Aim of the task →
Could you return each line from the one bearing "Select the $7.00 price axis label" through the last line of the entries, exactly as it stands, with no pictures?
Top of Exercise data
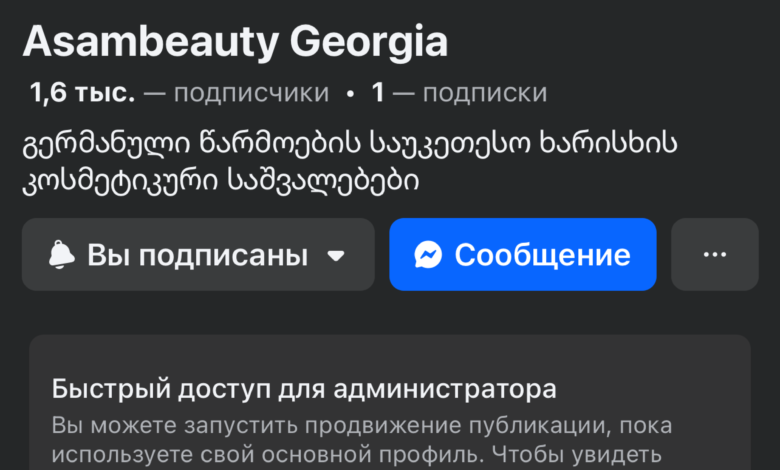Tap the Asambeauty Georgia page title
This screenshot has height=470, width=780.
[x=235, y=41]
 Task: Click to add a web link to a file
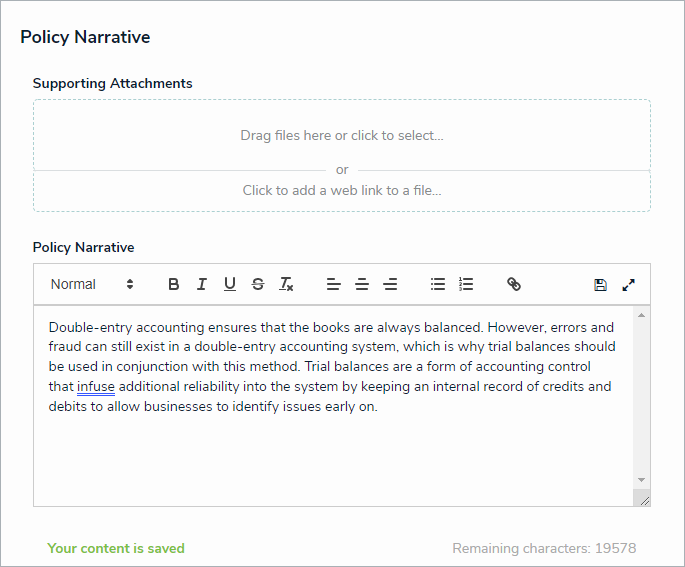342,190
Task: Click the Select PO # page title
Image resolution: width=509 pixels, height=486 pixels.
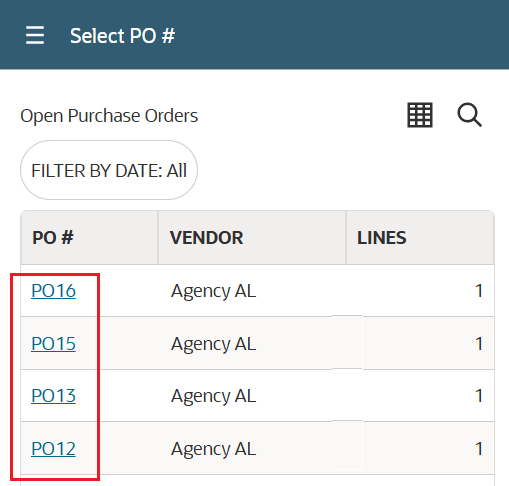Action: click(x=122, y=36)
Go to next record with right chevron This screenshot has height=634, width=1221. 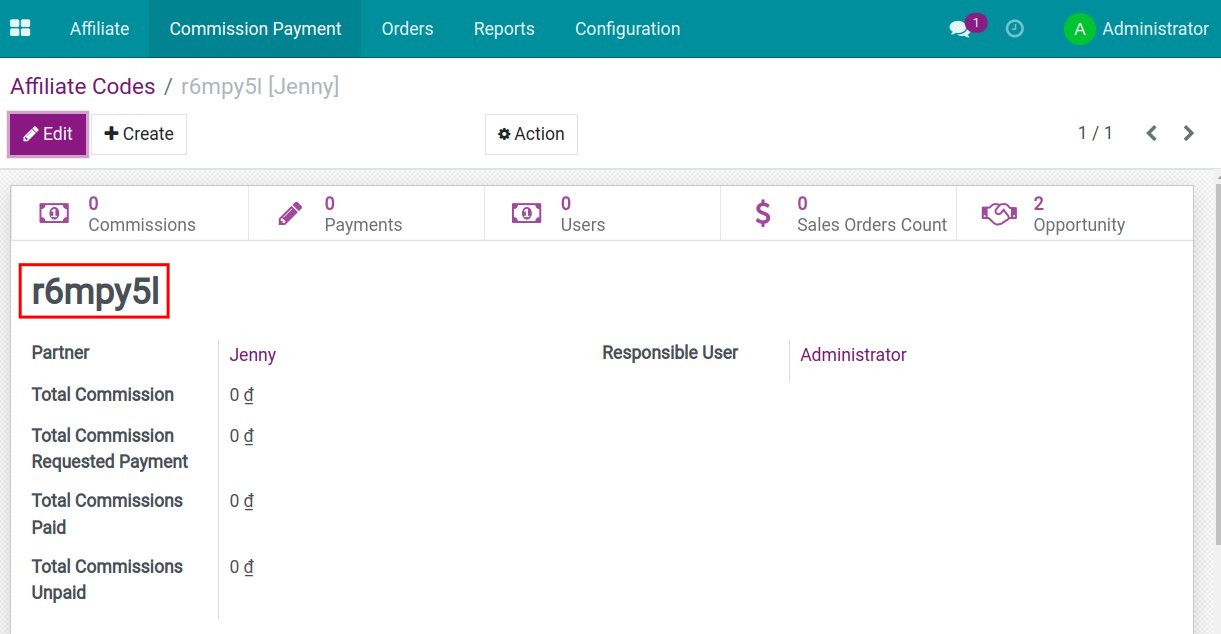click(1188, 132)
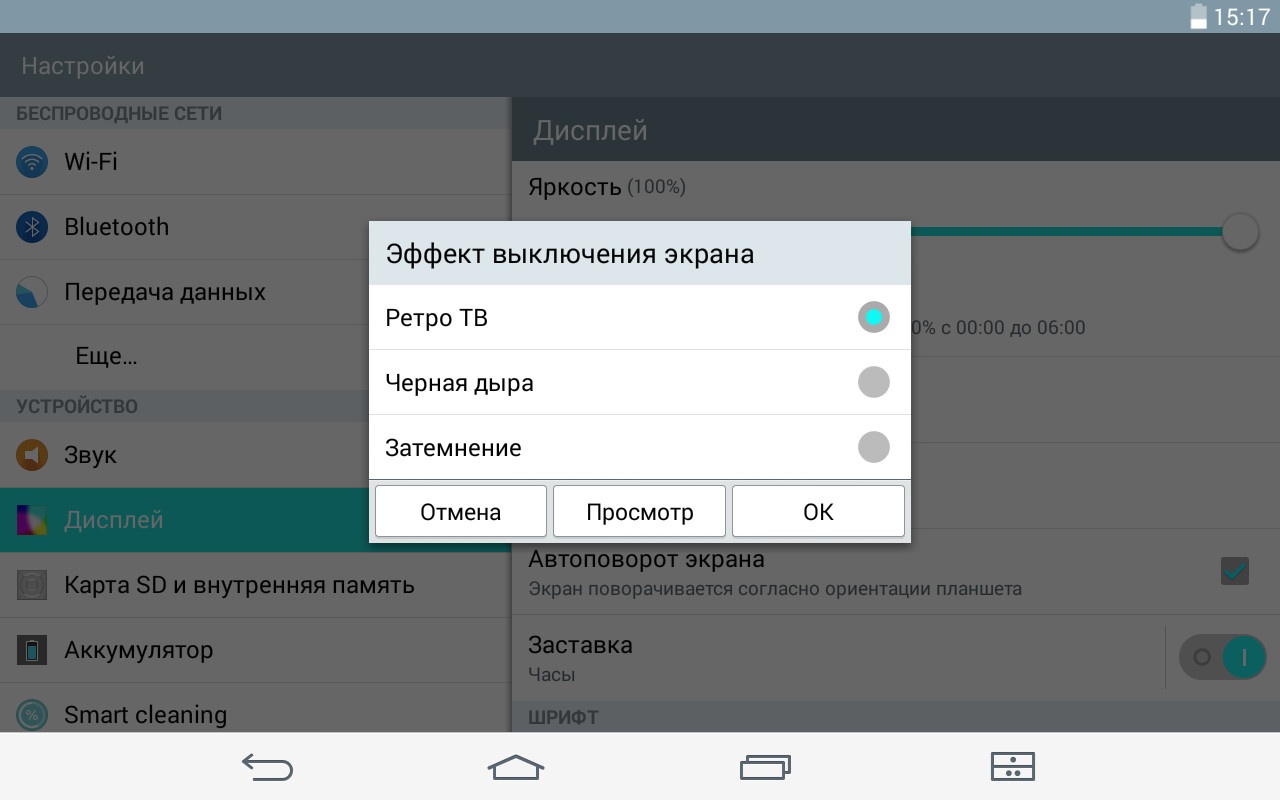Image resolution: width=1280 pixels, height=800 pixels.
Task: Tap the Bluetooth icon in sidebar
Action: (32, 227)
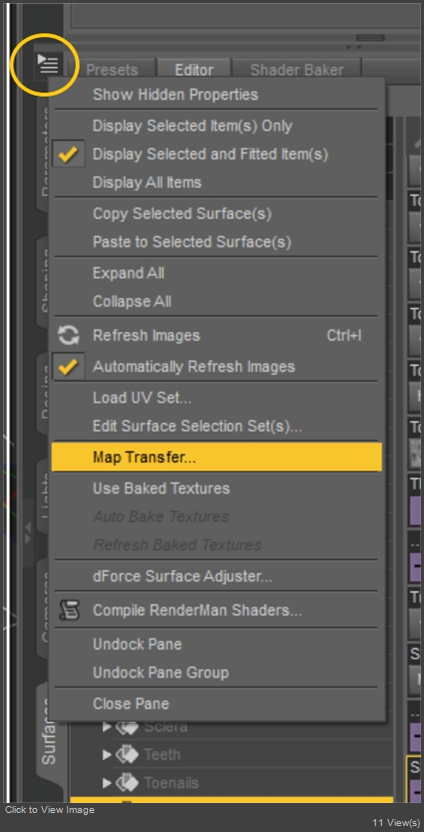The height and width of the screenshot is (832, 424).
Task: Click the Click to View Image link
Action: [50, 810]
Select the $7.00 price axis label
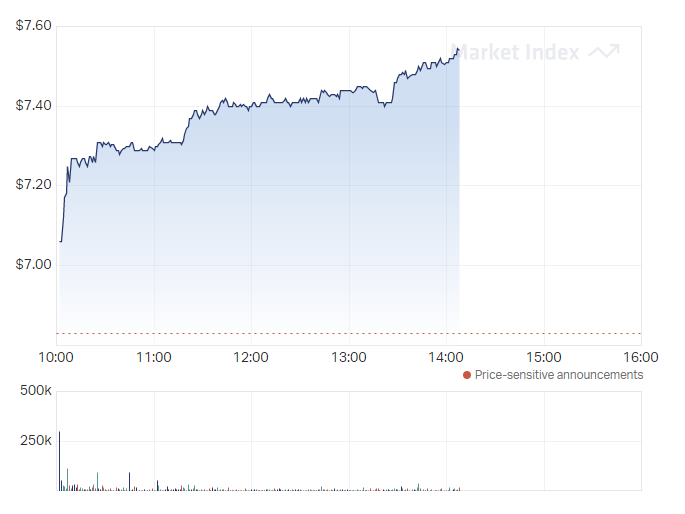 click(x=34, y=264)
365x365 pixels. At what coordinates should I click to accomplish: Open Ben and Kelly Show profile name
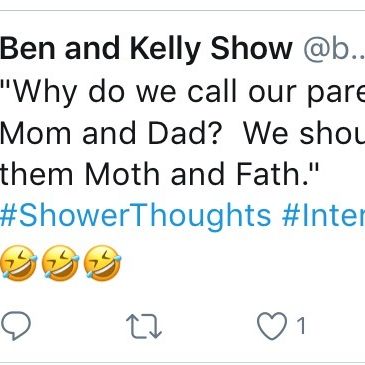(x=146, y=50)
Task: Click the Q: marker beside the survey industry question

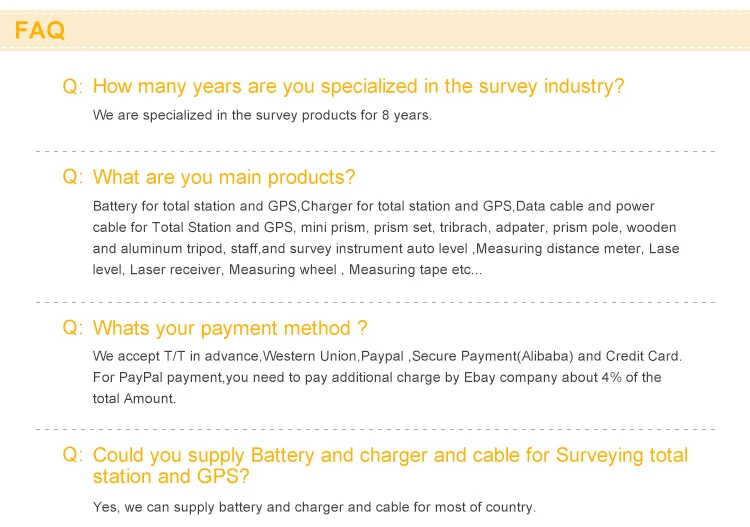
Bottom of Exercise data
Result →
Select the $7.00 price axis label
 click(x=34, y=264)
365x365 pixels. At what coordinates should I click to accomplish: Open Ben and Kelly Show profile name
(x=146, y=50)
Task: Click the Q: marker beside the survey industry question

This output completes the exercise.